» **WORK INSTRUCTIONS**:
Express the lines starting with the one containing "Where should I" and going on through the one containing "point(809,1968)" as a JSON list of strings, one string per line, with blank lines skipped and the pictures left out.

» **PROVIDED RECORDS**:
* * *

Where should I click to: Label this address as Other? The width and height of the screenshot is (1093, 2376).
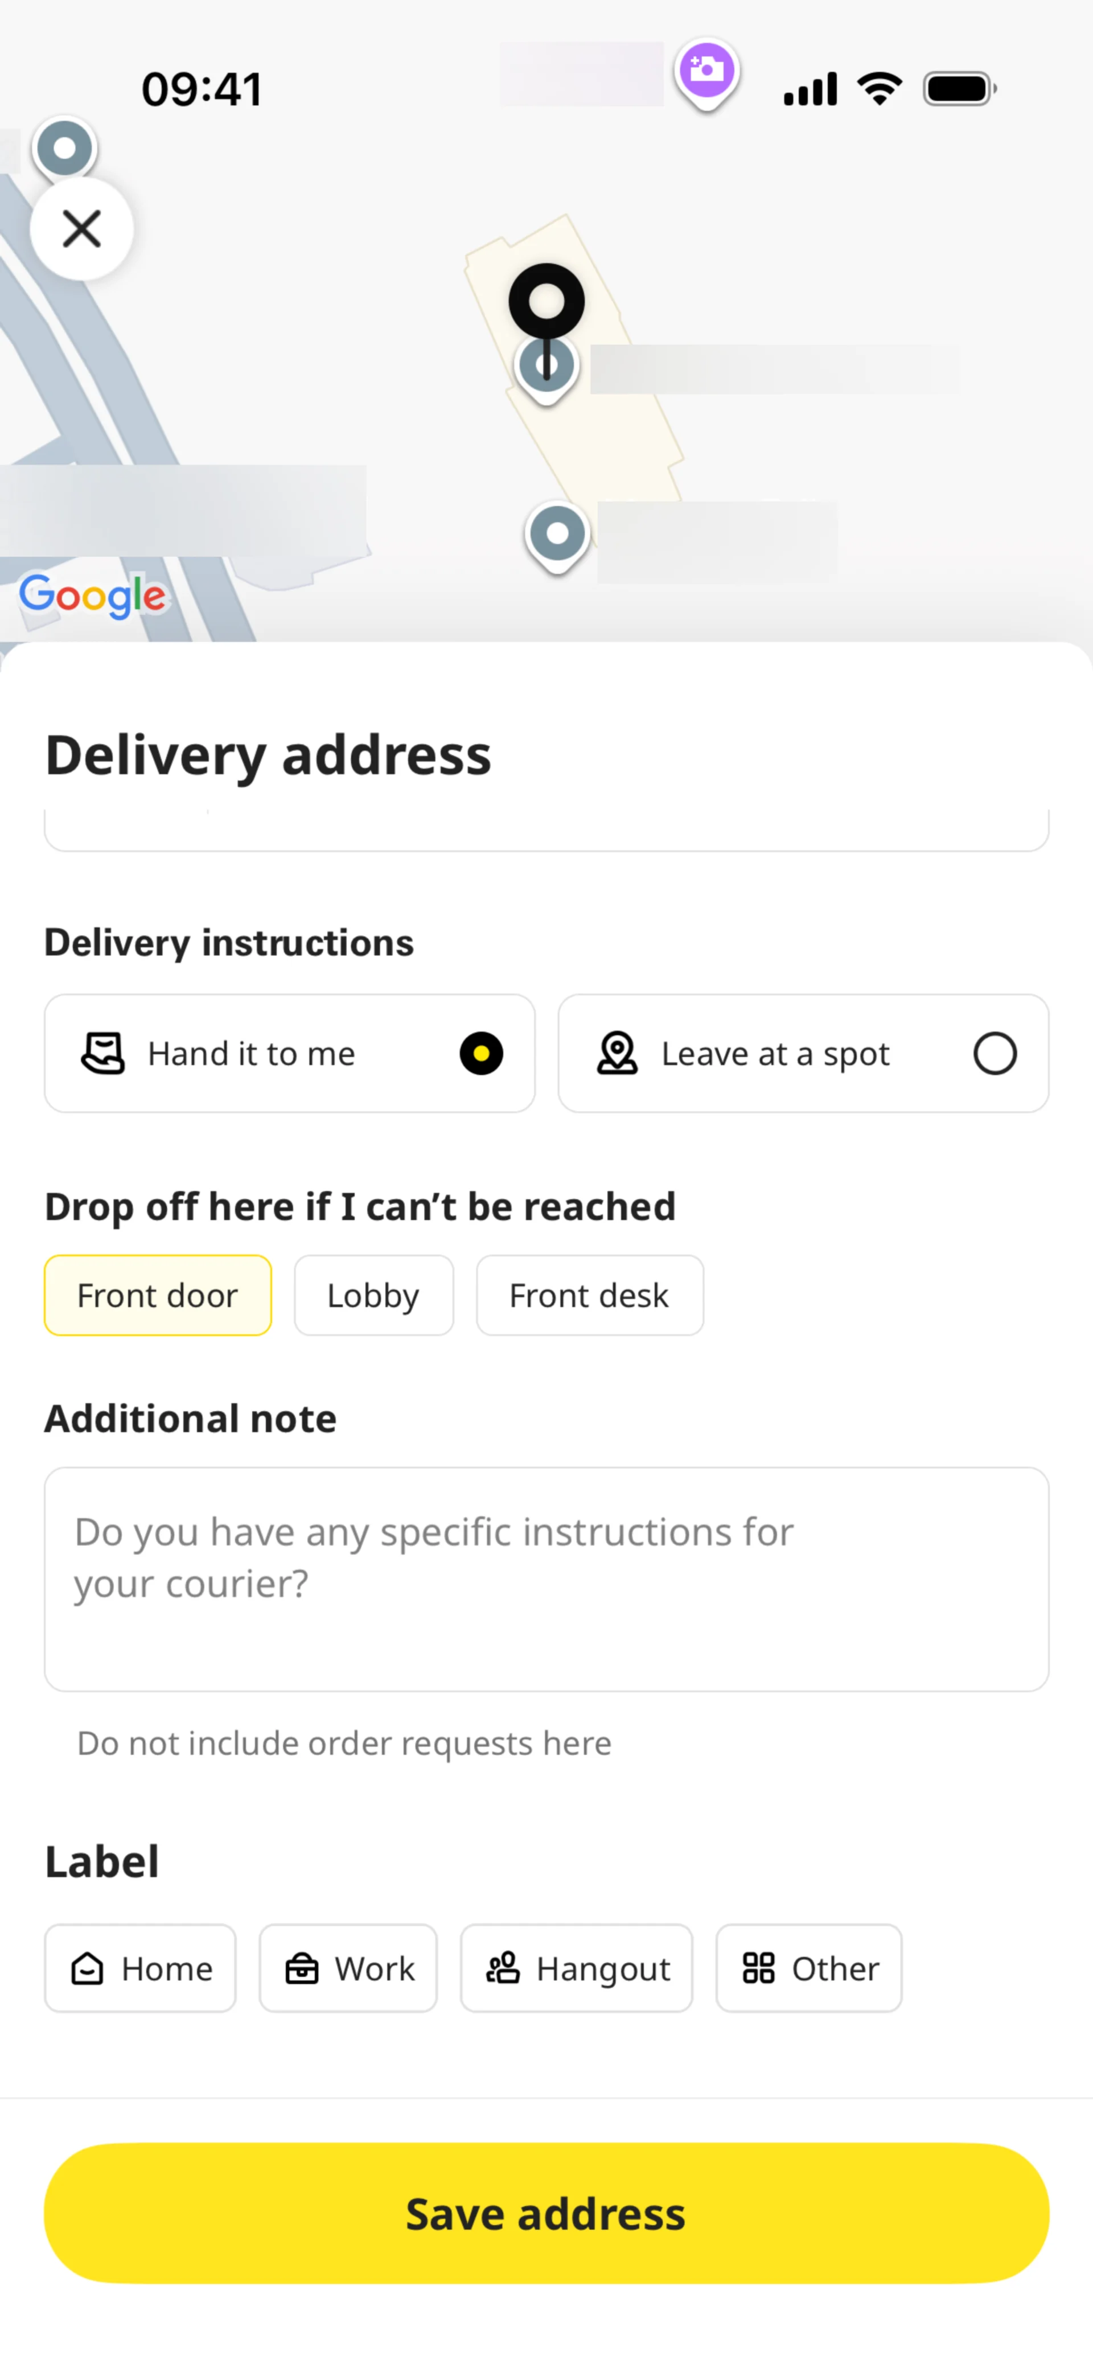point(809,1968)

* * *

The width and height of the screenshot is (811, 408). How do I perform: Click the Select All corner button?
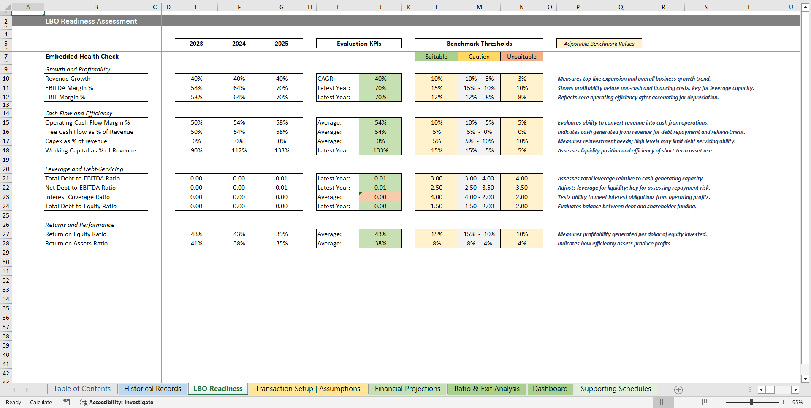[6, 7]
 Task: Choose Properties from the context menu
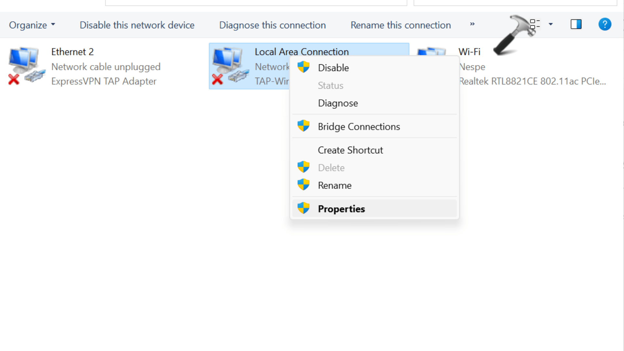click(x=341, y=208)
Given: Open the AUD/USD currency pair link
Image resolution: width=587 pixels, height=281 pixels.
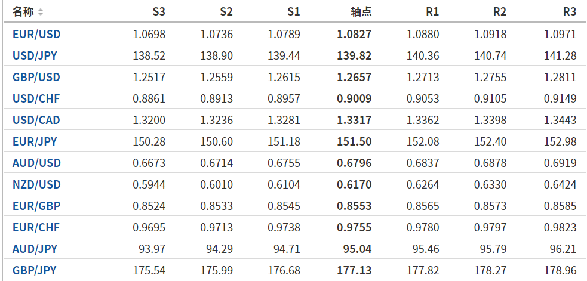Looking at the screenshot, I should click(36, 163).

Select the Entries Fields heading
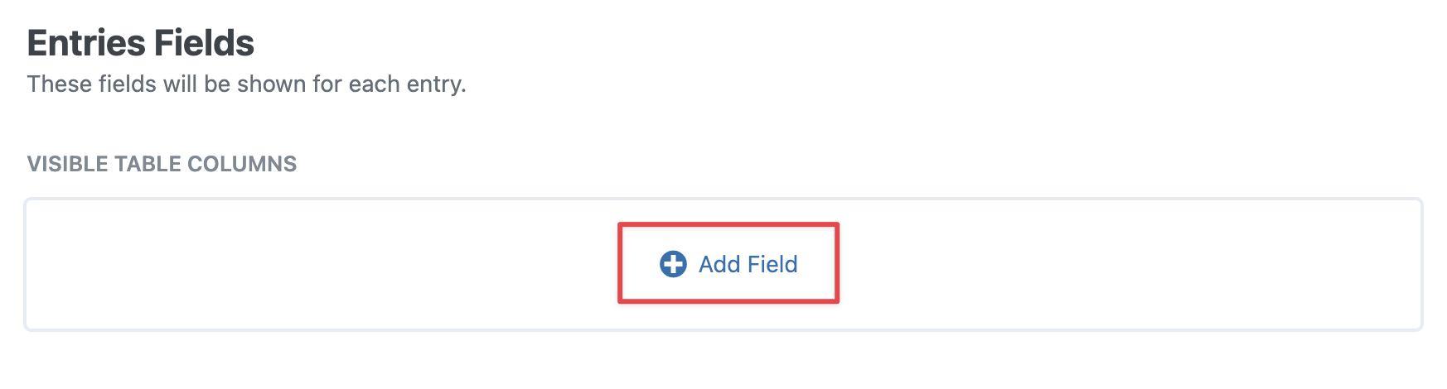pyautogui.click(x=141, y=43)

* * *

» **ANSWER FOR THIS EXERCISE**:
[
  "Where should I click to: Label this address as Other? The width and height of the screenshot is (1093, 2376).",
  "point(809,1968)"
]